Thursday, September 6, 2012

#BlogElul Day 19: Beginnings


It is possible to summarize the Creation story as a set of answers to some basic questions. Why is there something rather than nothing? Because in the beginning God created. Why is there what there is and not something else? Because he created heavens, earth, sea, land, stars, moon, sun, plants, animals, and humans. And why do we have the Sabbath? Because when God was done creating he rested. At this point, though, we circle back on ourselves. Why did God rest? Because he wanted to create the Sabbath. We still don’t know why the Sabbath should be a part of Creation...
It begins as simply as a folktale and ends with the magnificence of church-organ Bach. Along the way, it offers a tantalizing glimpse of ancient science. P (The Priestly Author) doesn’t just tie the material world to the creativity of his First Cause; he categorizes God’s creations.
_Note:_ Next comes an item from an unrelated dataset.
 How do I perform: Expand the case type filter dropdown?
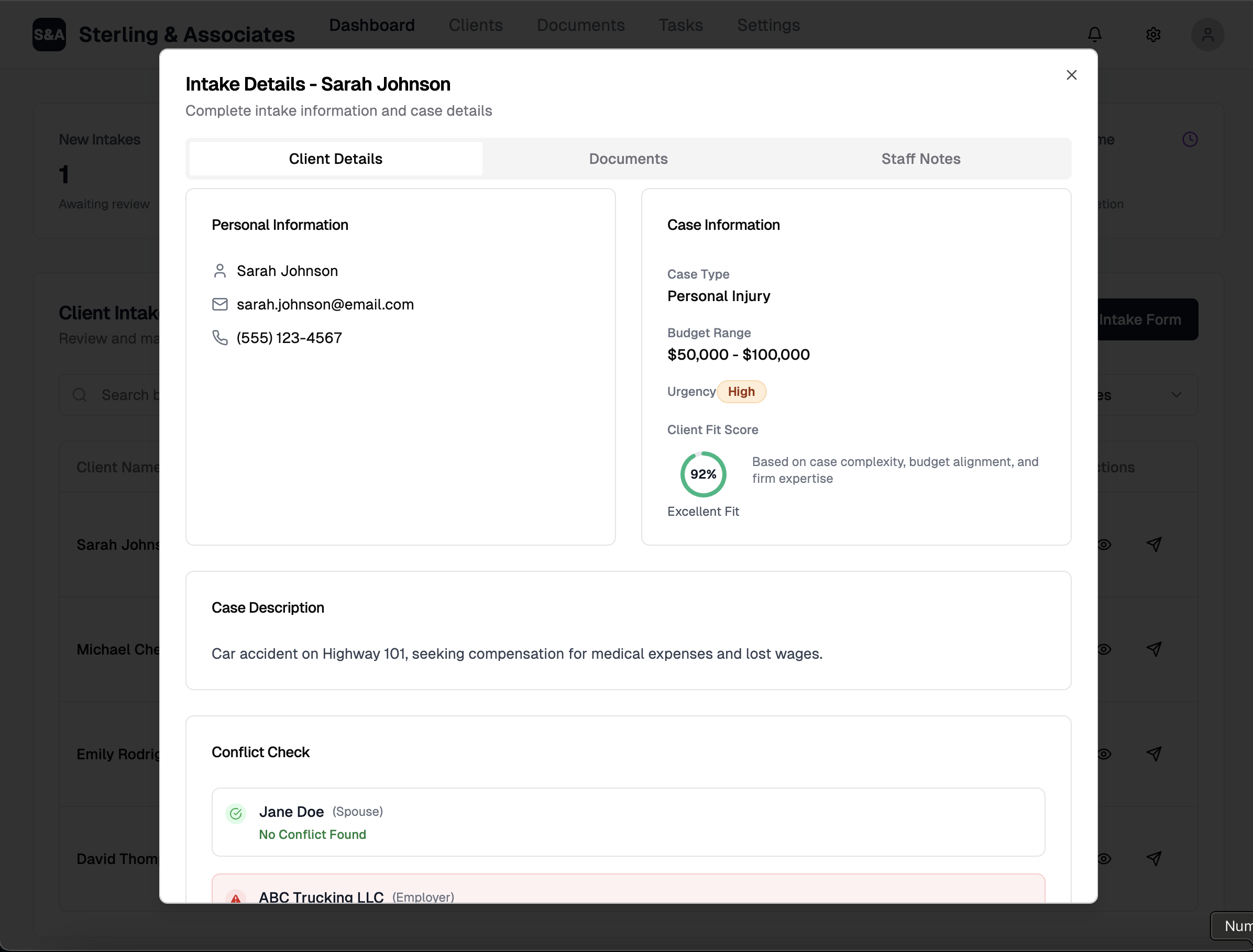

There are sea and sky and land; fish and birds and animals; beasts that run wild, beasts that can be domesticated, and beasts that crawl; and, of course, humans. P doesn’t limit himself to the physical, either. His God creates the temporal, too, though he doesn’t so much call forth the units of time as divide them one from the other. Light he creates, but then he divides day from night, allotting much light to day and a lesser amount to night. Evening is winnowed from morning. There is one day, then two days, then three, then six.
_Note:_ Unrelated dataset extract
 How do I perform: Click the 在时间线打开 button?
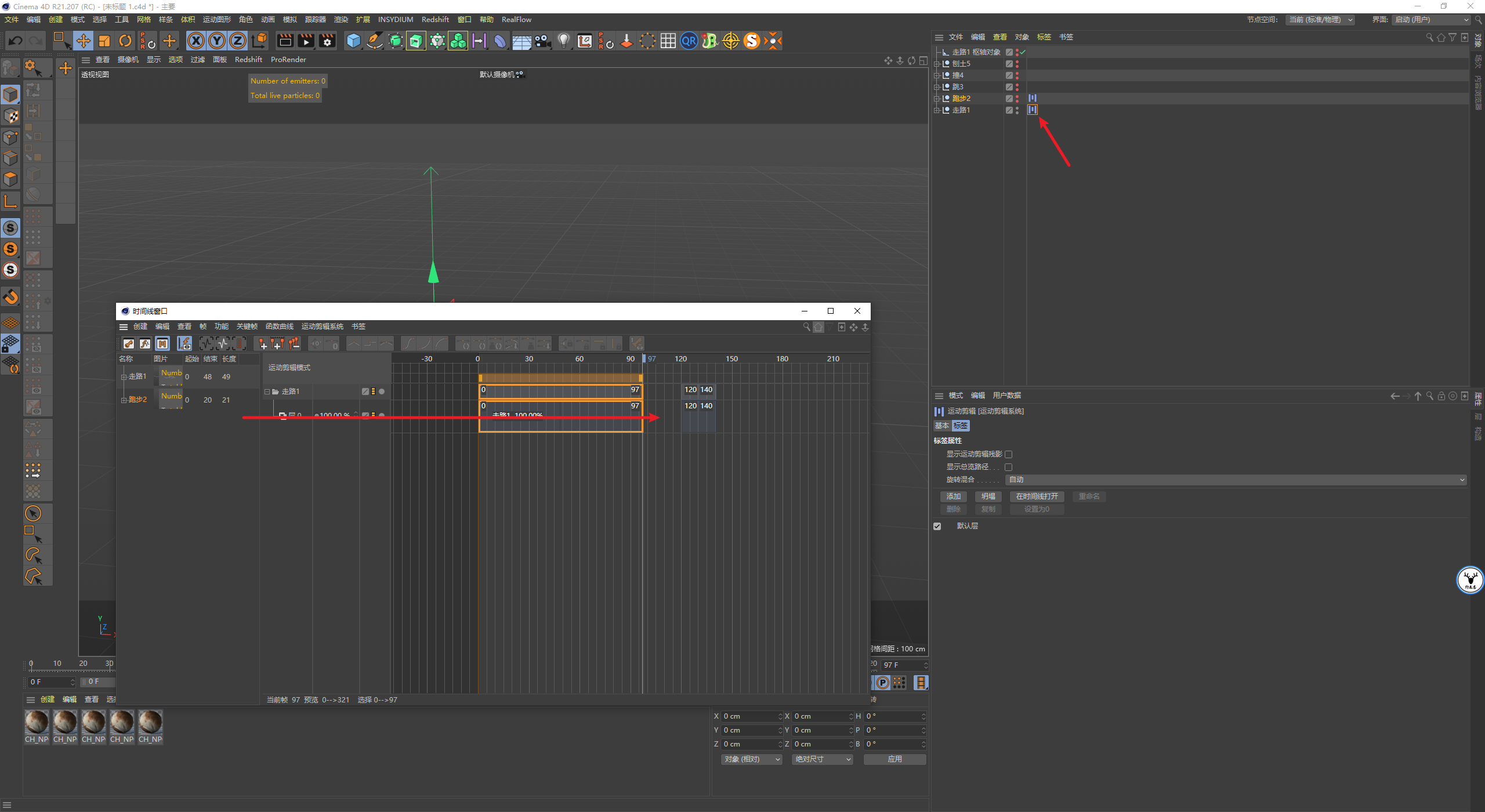click(1037, 496)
The most remarkable feature of P’s protoscientific narrative, though, is that it leads us with every weapon at the poet’s disposal—rhythm, repetition, parallelism—toward its conclusion: the seventh and final day. This is no accident. P is working out the details of a monotheistic cosmos, and the Sabbath would seem to be an essential element of it. Behold creation in all its magnificence, P appears to be saying. This can’t be the work of some squabbling, inconsistent, all-too-human gods. It can only be the work of the one God who dwells beyond time and space, light and matter. The Sabbath is that dwelling.

Shulevitz, Judith (2010-03-18). The Sabbath World: Glimpses of a Different Order of Time. Random House, Inc.. Kindle Edition.